Star Bharat’s new show, Chandrashekhar, is about the complete life of the great Indian revolutionary Chandra Shekhar Azad, who was gunned down by the police in 1931, at a very young age of 24. This Anirudh Pathak (Mahkumbh and Prithvi Vallabh) show is divided into three parts – the child Chandrashekhar, followed by the teenaged Azad, and finally the mature freedom fighter.
To start with, we were impressed by the title montage– the classy sketching and the background score give you a zing and you are kind of hooked to find out more.
The initial episodes are obviously meant to establish the foundations of Azad, (as Chandrashekhar Azad was later known). Kid Chandra, essayed by Ayaan Zubair Rahmani, befriends Bhil tribals. The rest of the village ridicules this deprived section of society. Village women scare Chandra’s mother (Sneha Wagh) that he might end up eating meat in their company, thereby polluting himself.
His setting on fire, the clothes of British loyalist Patwari, who insults his tribal friends and troubles the villagers, at an early age, clearly shows the spark in him. Ideally, political revolution should take place along with social reforms, but alas, we are still deeply prejudiced towards the weaker sections of society, even 70 years post-independence. Hope this show can help create awareness that we all Indians are one; that will be a proper memorial to these greats who laid down their lives for the tricolor.
The brutal torture and child slavery that the British subject the tribals to, set the stage for the evolution of the krantikari Azad. He takes part in anti-Brit activity, even as a child (helping to save his friends from forced labour).
Chandra is greatly influenced by this teacher Manohar, who, interestingly, is Gandhian, and we all know what path Chandrashekhar finally followed.
Sneha is doing a good job as the loving mother. The scene where she refuses to talk to him as
punishment for meeting the Bhil was emotional. The pain in her eyes was visible. Poor thing seems to be typecast as the mother or bhabhi. We wonder if a bold web series can help break that notion. Chandra’s father, essayed by Satyajit Sharma is apt as someone who just wants to keep his son out of harm’s way. He even destroys evidence linking Chandra to the attack on a British officer.
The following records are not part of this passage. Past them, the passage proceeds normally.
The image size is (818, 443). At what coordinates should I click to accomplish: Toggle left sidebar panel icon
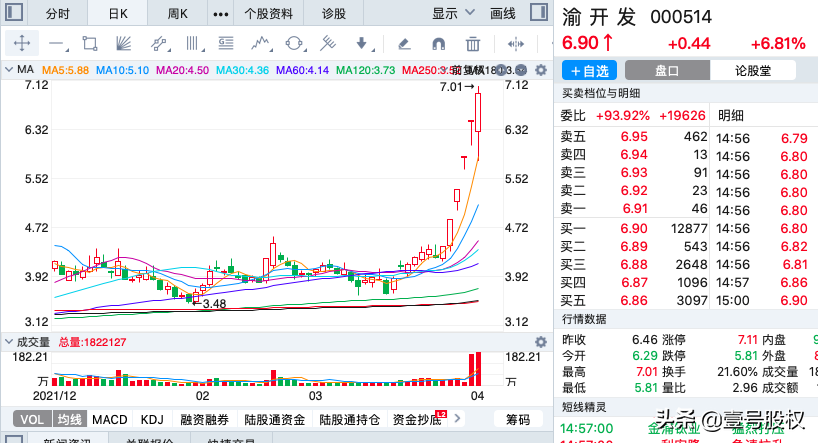(x=12, y=14)
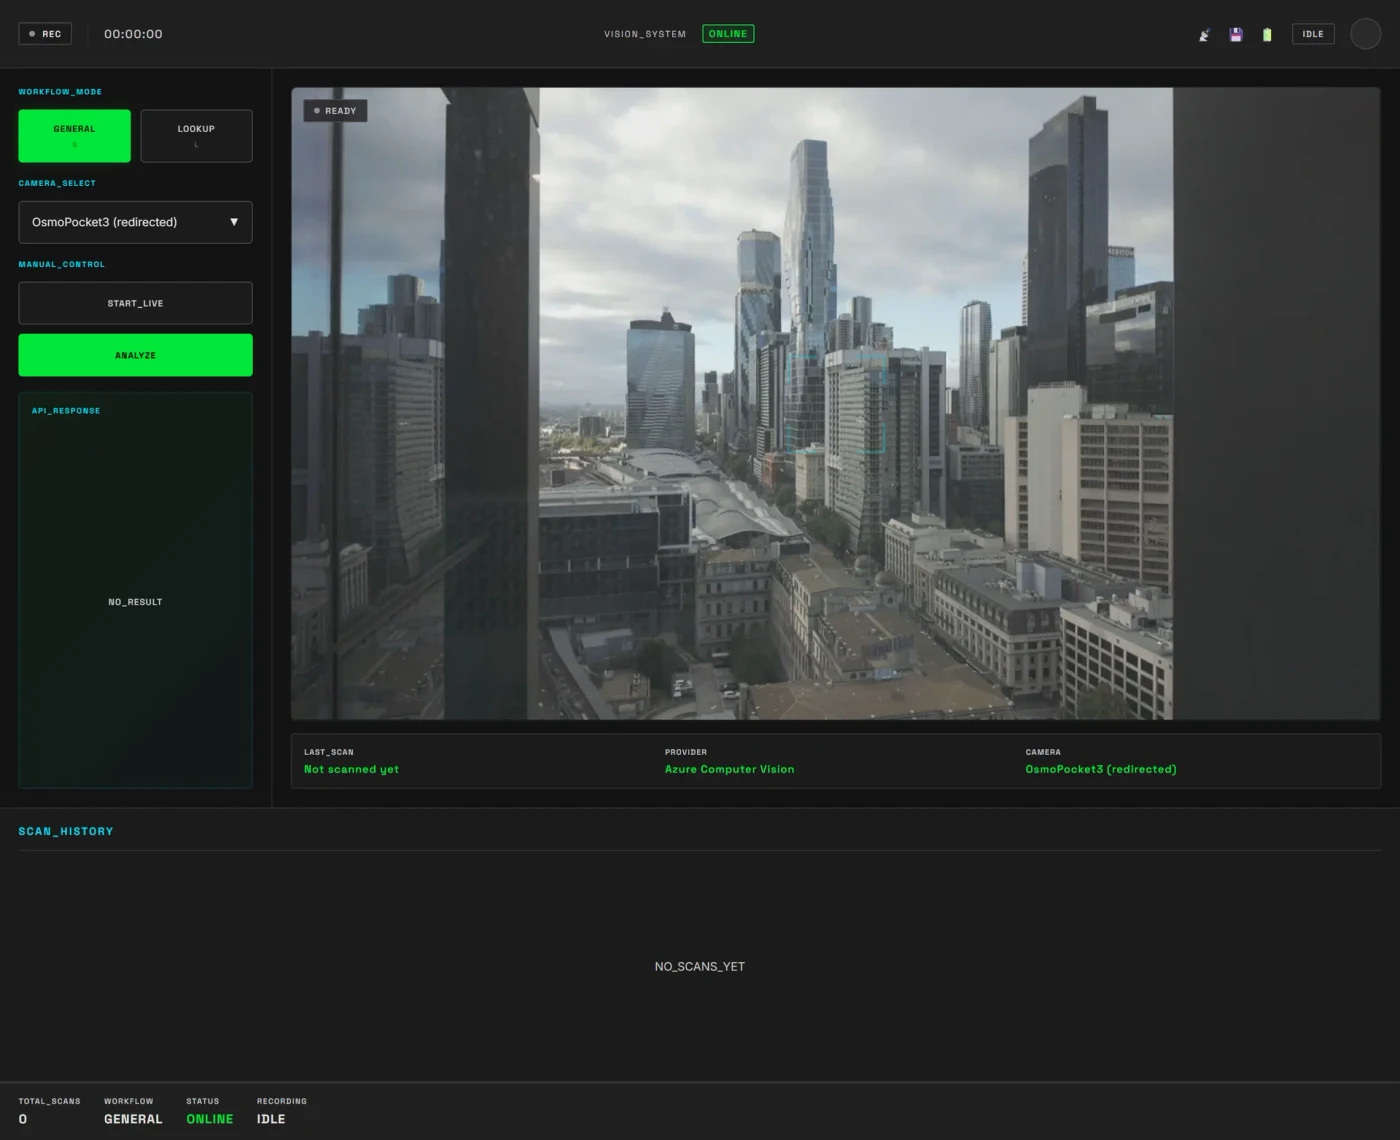Viewport: 1400px width, 1140px height.
Task: Click the SCAN_HISTORY section header
Action: [66, 831]
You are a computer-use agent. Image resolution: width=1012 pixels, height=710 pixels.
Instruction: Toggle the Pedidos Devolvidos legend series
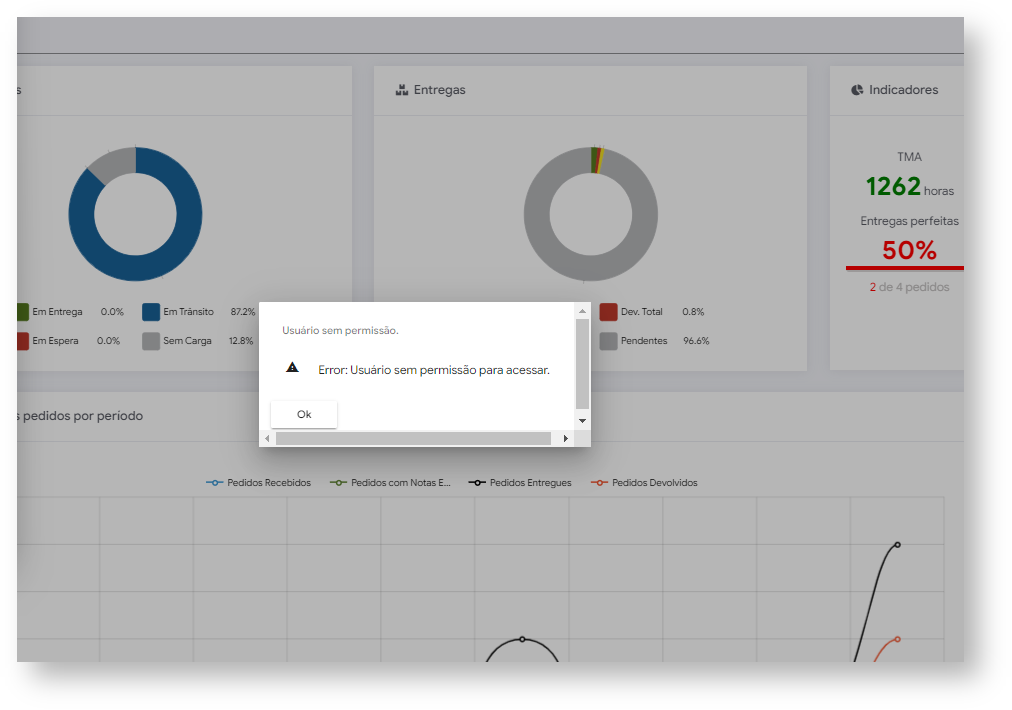(644, 483)
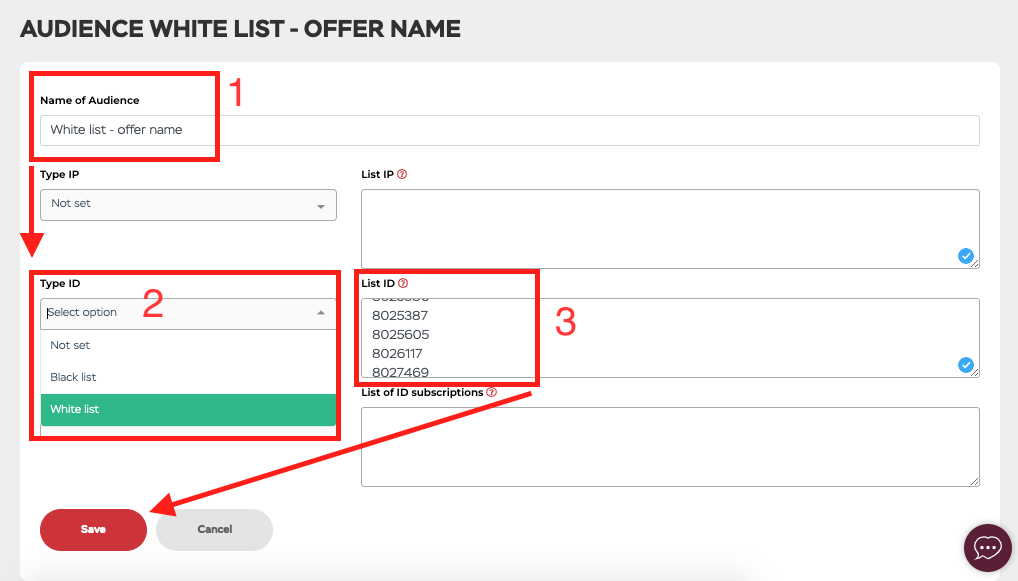This screenshot has height=581, width=1018.
Task: Choose Black list in Type ID options
Action: (188, 377)
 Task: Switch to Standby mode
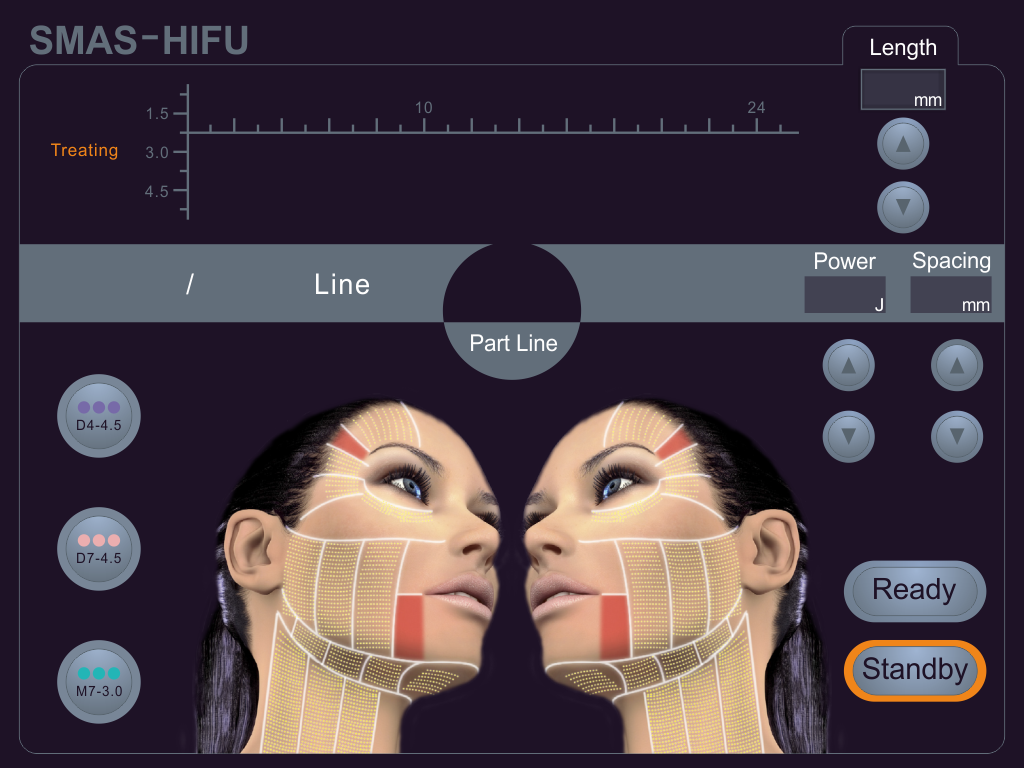tap(914, 670)
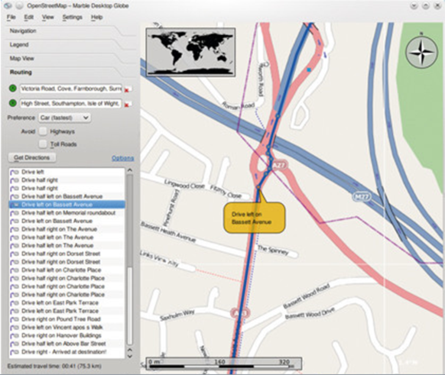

Ayaan is doing a good job as kid Chandra, bringing out all the required emotions. Chandra was always brave; no wonder, he dealt with the reptile which entered the house. He later throws a false snake at his mother to break the ice with her.
The makers of this period drama have taken great care to really take us back to early 1900s’ Indian village life, complete with rural costumes and diction. The setting of the show also blends perfectly with the interiors of the Hindi heartland which Star Bharat wants to target.
We wonder how much of Chandra’s childhood, currently being shown, is real and how much is creatively added, to make a longer story. The revolutionary part will obviously be limited.
Our only fear is that if ratings come, will the childhood part be extended indefinitely, like Hanuman, on Sony? If that happens, it will not be a good tribute to the original story and the poor actors who have chosen to play the older roles.
The biggest challenge to the show is its genre. TV hardly has patriotic shows. Agreed, we have had many historicals, but very few deal with the British period. You cannot compare medieval/ancient time stories to British India, as its politics is much more relevant today. The last revolutionary show we remember was Yudh, on DD, many years back.
And sadly, today youth is not really interested in patriotism, and as far as core GEC audiences go, they still prefer family dramas. Hope if ratings don’t come, they don’t have to resort to saas-bahu antics, here as well.
IWMBuzz.com credits 3 out of 5 stars to Chandrashekar Azad on Star Bharat.